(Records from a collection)
==================================================

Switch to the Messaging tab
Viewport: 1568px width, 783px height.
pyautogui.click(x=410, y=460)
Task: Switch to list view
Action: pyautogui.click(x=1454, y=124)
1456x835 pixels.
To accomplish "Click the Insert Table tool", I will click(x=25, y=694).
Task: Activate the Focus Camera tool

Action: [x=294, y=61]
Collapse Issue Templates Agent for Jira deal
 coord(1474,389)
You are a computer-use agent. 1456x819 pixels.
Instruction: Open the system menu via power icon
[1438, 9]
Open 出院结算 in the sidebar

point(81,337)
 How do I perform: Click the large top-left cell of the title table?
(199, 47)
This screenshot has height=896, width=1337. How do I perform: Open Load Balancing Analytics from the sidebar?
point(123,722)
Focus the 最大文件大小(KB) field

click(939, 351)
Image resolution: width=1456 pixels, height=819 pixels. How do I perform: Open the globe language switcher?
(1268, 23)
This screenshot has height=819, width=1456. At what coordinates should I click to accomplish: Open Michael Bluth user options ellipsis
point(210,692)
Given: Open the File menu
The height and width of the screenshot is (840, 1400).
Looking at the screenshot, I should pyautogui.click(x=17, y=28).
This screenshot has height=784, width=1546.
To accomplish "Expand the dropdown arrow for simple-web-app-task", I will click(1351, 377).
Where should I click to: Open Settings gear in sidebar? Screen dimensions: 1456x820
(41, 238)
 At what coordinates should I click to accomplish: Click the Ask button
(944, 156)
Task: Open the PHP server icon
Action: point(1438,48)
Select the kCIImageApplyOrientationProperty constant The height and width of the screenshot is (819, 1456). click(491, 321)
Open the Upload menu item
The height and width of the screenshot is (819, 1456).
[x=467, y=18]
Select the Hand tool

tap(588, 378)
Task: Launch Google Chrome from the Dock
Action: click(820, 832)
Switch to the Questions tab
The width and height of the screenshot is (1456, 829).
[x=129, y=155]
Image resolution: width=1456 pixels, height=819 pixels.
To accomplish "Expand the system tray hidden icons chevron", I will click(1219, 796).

==================================================

Pick out, from the lines above, every one that contains the string "will".

To accomplish "Click the Insert Table tool", I will click(x=25, y=694).
To accomplish "Expand the dropdown arrow for simple-web-app-task", I will click(1351, 377).
To accomplish "Expand the system tray hidden icons chevron", I will click(1219, 796).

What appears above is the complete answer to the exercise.